What the task requires: Determine how many lines below contain the word "computer", then write that number by itself.

--- Provided entries ---

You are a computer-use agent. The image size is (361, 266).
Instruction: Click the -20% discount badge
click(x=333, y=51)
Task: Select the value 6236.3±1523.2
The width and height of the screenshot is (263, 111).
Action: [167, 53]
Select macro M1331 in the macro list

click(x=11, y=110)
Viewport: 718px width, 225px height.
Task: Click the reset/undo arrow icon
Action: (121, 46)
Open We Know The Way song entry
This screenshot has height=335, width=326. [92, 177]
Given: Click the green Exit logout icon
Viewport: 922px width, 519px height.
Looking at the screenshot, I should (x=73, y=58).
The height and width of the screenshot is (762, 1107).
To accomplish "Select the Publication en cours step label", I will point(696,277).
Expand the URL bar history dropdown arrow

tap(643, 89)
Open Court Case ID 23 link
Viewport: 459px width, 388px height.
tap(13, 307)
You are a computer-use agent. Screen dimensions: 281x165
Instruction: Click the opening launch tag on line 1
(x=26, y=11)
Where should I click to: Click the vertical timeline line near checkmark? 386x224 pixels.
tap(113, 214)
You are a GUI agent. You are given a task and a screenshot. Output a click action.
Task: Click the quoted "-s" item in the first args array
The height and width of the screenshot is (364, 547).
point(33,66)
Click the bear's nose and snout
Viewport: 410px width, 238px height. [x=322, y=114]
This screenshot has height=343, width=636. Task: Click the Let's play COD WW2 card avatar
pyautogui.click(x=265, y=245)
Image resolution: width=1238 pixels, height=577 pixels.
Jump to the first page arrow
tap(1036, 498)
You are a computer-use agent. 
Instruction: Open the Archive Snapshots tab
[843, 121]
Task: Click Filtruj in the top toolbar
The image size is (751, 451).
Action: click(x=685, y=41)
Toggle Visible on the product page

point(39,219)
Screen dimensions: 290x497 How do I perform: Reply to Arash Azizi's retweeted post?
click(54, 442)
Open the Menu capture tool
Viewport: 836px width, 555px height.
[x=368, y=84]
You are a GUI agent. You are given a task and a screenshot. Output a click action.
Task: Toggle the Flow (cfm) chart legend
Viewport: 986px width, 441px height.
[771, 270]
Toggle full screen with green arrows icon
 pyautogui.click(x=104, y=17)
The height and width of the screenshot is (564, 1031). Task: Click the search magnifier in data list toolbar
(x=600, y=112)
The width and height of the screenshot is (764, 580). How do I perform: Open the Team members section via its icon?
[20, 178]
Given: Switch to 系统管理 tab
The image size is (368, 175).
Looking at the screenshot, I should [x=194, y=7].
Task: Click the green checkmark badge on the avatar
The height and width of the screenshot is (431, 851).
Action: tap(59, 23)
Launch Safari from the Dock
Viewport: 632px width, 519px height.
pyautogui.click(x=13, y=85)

---

Answer below: 3